Based on further analysis and review conducted after April 26, 2010, the Company has concluded that the characterization of $7,817,788 as goodwill was inappropriate under Canadian GAAP. The Company has determined that the appropriate method of accounting for the events which occurred after the completion of the acquisition transaction, including the change in the board and management, and the detailed review of the Company's properties and operations, is on a prospective basis.
The consolidated financial statements for the year ended December 31, 2009 have therefore been restated to present the $7,817,788, which was previously presented as "Goodwill", as a cost of the acquired mineral property interests of Rimfire.
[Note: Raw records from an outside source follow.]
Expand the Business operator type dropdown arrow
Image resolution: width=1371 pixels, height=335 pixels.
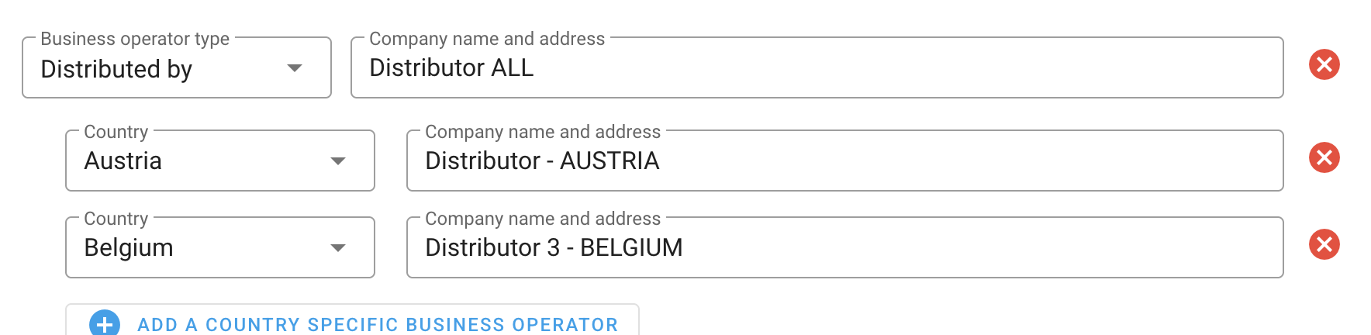point(295,68)
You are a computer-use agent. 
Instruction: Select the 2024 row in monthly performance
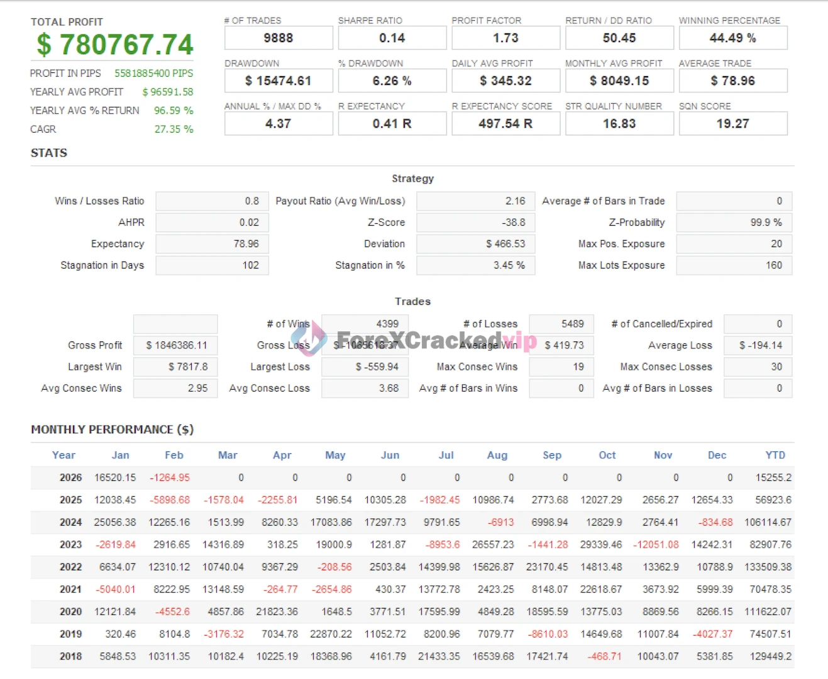70,522
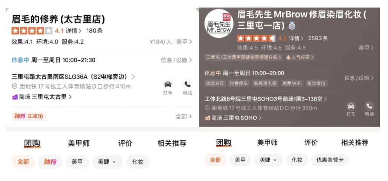Viewport: 388px width, 181px height.
Task: Open the Mr.Brow round logo image
Action: pos(219,23)
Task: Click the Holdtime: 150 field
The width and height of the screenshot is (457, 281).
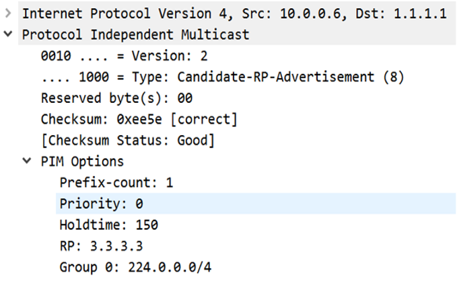Action: [x=108, y=224]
In addition, a subsequent impairment loss of $7,817,788 was recognized as at September 30, 2009 on re-evaluation of the fair value of the mineral property interests acquired and was charged to operations. This resulted in an increase in the net loss for the year and a consequent increase in accumulated deficit as at December 31, 2009.
All interim periods affected by these changes have been amended and restated. The revised financial statements were filed on SEDAR on November 24, 2010.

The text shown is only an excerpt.